Azide-induced intrinsic pathway of apoptosis is blocked in Bif-1-null MEF. (A–C) Apoptosis. WT and Bif-1-null MEFs were left untreated (Control) or treated with 20 mM azide in glucose-free buffer for 3 hours, followed by 2 hours of recovery in normal culture medium. The cells were then stained with Hoechst33342 to record cellular and nuclear morphology (A) and counted to determine the percentage of cells with apoptotic morphology (B), or were lysed for immunoblot analysis of active caspase 3, PARP, and cyclophilin B (loading control) (C). Insert in (B) is an immunoblot to confirm Bif-1 expression in WT MEFs and not in Bif-1-null cells. (D–F) Cyt c release from mitochondria.
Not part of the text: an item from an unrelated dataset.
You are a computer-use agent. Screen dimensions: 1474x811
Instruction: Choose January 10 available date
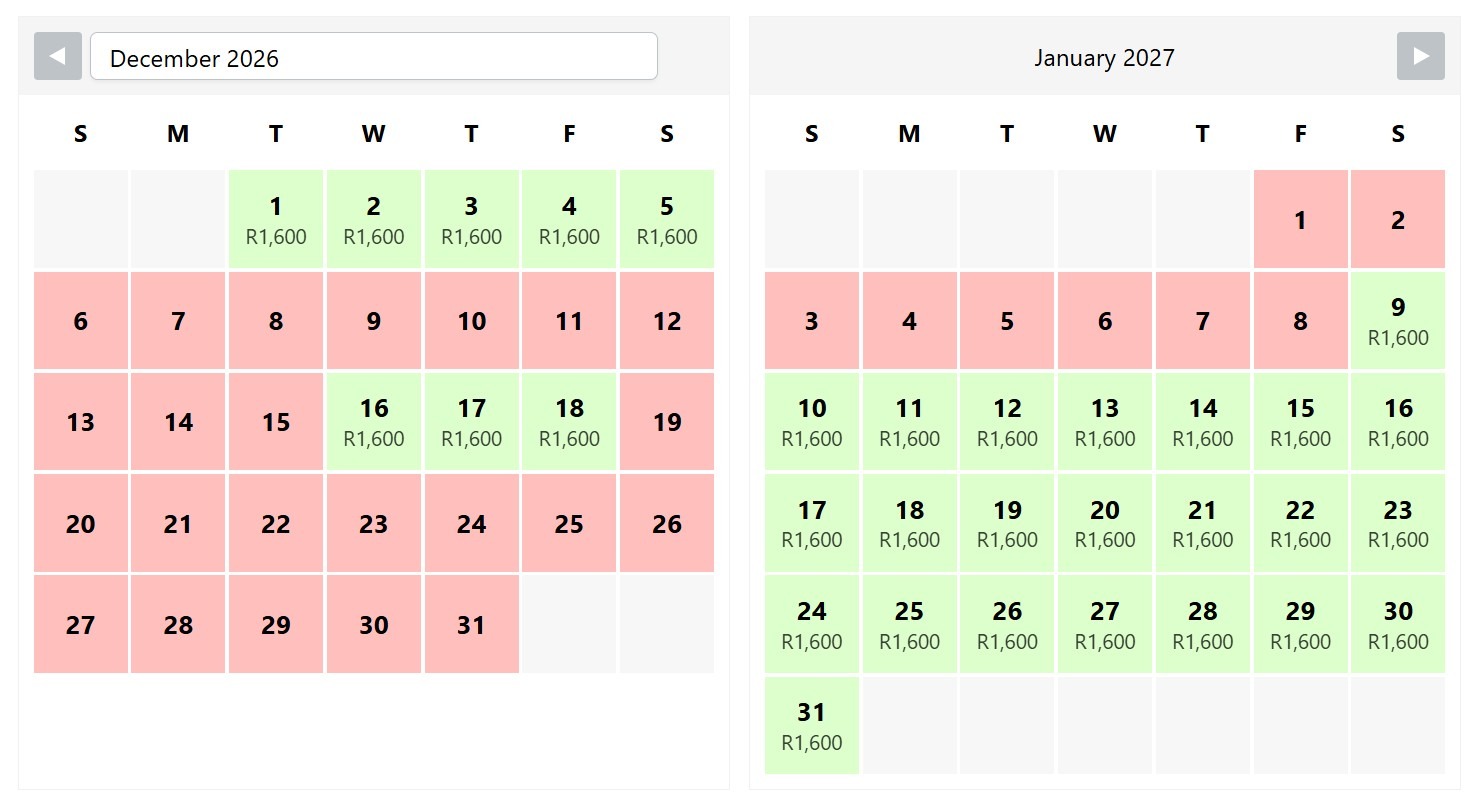[x=812, y=421]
WT and Bif-1-null MEFs were treated with 20 mM azide in glucose-free buffer for 3 hours or left untreated. The cells were then fractionated into membrane-bound fraction with mitochondria (Mito) and cytosolic fraction (Cyto) for immunoblot analysis of indicated proteins (D), or fixed for immunofluorescence of Cyt c to record representative images (E) and count to determine the percentage of cells with Cyt c released into cytosol (F). Arrows in (E) point to the cells with Cyt c release. (G–I) Bax accumulation, insertion, and oligomerization in mitochondria. WT and Bif-1-null MEFs were treated with 20 mM azide in glucose-free buffer for 3 hours or left untreated. The cells were then fractionated into membrane-bound fraction with mitochondria (Mito) and cytosolic fraction (Cyto) for immunoblot analysis of indicated proteins (G). In addition, the Mito fraction was subjected to alkaline treatment to remove loosely attached proteins for immunoblot analysis of membrane-inserted Bax (H) or subjected to chemical crosslinking with 1 mM DSP for immunoblot analysis of Bax oligomerization (I). Immunoblots and images (A, C–E, G–I) are representatives of at least three independent experiments. The data (B and F) represent mean±SD (n=3; 300–600 cells evaluated per condition); *P<0.05 versus control; ^#P<0.05 versus WT/azide.